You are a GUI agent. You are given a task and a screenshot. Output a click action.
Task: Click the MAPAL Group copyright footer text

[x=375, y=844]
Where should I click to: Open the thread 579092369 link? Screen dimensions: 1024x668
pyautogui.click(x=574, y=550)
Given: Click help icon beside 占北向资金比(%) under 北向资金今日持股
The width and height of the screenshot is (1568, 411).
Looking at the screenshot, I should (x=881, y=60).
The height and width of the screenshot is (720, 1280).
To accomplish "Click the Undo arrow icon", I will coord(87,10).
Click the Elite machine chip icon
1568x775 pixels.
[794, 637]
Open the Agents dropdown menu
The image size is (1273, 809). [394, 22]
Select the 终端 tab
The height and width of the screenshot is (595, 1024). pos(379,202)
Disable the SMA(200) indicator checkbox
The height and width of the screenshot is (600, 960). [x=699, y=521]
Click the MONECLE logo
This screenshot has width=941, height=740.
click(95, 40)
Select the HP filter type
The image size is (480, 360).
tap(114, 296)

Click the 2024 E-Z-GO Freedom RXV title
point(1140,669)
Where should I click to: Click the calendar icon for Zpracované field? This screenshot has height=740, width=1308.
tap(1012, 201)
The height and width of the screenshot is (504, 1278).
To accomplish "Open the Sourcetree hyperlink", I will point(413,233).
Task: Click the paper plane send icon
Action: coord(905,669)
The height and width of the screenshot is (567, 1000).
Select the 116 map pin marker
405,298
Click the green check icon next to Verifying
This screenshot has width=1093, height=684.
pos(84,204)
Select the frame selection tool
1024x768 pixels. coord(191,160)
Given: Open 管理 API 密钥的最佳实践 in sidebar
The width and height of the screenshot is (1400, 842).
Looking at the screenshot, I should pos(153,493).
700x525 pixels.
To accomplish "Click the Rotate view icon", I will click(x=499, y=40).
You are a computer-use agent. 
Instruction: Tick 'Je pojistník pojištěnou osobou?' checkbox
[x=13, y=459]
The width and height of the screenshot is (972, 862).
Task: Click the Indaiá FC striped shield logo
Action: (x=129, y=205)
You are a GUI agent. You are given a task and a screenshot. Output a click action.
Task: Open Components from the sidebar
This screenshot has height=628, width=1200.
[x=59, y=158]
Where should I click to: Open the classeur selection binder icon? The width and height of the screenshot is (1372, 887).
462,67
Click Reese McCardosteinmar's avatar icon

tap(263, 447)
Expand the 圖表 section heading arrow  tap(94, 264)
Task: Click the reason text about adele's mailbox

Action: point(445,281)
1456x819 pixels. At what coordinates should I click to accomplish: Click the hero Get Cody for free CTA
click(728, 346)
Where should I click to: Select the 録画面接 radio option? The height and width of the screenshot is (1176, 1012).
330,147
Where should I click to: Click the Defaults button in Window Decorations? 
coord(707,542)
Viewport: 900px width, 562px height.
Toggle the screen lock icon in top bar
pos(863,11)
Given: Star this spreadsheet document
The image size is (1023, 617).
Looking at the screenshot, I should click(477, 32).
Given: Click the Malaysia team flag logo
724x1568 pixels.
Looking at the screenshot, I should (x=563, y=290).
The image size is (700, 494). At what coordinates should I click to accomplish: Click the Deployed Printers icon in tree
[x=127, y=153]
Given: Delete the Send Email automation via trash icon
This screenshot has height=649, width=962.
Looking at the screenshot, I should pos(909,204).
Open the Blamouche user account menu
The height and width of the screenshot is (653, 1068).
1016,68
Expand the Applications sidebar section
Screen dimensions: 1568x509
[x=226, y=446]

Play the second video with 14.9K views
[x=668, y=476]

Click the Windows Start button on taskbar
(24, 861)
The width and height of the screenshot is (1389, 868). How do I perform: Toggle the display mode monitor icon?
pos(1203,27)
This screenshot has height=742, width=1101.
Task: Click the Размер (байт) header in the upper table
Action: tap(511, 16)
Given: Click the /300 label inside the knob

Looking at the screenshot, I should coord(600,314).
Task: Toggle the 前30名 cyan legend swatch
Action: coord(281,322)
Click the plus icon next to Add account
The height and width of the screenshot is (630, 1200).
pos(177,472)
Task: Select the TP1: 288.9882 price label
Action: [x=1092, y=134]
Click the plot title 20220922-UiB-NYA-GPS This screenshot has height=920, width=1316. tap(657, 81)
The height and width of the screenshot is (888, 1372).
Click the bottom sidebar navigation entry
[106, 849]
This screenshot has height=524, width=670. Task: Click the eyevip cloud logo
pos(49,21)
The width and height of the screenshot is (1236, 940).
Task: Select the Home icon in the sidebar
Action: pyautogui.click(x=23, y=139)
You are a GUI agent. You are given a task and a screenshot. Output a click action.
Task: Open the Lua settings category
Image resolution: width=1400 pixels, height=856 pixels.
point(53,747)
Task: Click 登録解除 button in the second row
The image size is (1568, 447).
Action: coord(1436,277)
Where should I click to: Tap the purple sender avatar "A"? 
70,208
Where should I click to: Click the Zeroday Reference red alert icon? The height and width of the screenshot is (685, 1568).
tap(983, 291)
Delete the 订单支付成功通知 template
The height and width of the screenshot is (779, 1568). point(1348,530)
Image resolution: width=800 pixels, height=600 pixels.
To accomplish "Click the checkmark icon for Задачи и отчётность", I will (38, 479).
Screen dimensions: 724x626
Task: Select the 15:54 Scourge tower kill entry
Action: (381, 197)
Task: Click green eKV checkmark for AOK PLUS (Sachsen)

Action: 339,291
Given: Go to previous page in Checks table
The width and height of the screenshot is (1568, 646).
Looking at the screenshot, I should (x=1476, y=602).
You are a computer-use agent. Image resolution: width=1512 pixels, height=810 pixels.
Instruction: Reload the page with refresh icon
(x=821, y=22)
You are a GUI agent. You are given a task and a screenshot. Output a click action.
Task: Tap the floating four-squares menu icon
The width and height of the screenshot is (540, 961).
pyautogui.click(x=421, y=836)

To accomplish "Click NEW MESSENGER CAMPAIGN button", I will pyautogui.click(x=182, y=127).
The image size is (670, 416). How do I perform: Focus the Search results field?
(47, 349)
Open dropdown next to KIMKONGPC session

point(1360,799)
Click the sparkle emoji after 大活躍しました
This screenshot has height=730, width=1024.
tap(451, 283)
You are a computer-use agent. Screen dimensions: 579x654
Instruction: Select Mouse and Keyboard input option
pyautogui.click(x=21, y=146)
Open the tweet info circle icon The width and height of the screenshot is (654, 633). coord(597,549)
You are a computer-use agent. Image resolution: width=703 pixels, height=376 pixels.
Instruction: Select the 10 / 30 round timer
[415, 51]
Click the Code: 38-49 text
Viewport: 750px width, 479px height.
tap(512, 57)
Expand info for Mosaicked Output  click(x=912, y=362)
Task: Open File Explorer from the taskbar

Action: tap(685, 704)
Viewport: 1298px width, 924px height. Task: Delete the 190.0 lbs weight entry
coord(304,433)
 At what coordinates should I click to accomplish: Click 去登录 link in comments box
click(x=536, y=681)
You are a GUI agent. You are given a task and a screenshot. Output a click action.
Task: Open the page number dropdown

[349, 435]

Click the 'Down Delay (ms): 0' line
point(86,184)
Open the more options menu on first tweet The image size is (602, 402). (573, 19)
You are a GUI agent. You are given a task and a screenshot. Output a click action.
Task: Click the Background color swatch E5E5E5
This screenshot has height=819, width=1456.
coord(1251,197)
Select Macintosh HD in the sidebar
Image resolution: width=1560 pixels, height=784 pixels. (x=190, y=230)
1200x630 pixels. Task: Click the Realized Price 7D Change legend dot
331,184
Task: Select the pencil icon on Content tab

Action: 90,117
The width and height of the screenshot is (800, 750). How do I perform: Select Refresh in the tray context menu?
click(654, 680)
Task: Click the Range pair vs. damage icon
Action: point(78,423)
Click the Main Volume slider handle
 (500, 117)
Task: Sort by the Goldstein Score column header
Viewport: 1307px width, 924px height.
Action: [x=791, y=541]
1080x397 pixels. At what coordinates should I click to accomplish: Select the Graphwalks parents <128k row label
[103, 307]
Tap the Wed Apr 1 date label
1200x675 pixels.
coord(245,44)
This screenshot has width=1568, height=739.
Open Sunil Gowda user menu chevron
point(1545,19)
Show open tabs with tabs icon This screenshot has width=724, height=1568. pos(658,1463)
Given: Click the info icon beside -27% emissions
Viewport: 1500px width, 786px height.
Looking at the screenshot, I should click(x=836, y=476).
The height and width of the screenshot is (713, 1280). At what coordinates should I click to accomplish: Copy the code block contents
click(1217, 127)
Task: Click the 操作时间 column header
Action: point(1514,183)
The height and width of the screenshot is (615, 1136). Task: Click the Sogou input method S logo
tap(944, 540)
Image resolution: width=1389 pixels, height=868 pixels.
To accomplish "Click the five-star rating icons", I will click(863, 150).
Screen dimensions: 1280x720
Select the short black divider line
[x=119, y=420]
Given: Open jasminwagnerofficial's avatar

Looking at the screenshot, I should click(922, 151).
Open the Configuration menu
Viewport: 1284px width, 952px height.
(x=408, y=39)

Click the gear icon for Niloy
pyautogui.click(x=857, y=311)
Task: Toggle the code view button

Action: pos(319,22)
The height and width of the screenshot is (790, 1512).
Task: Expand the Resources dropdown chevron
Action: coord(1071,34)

════════════════

TASK GOAL: Count the lines in the material above that contain the word "dropdown" and reply with the number alone.

RESPONSE TO THIS TASK: 4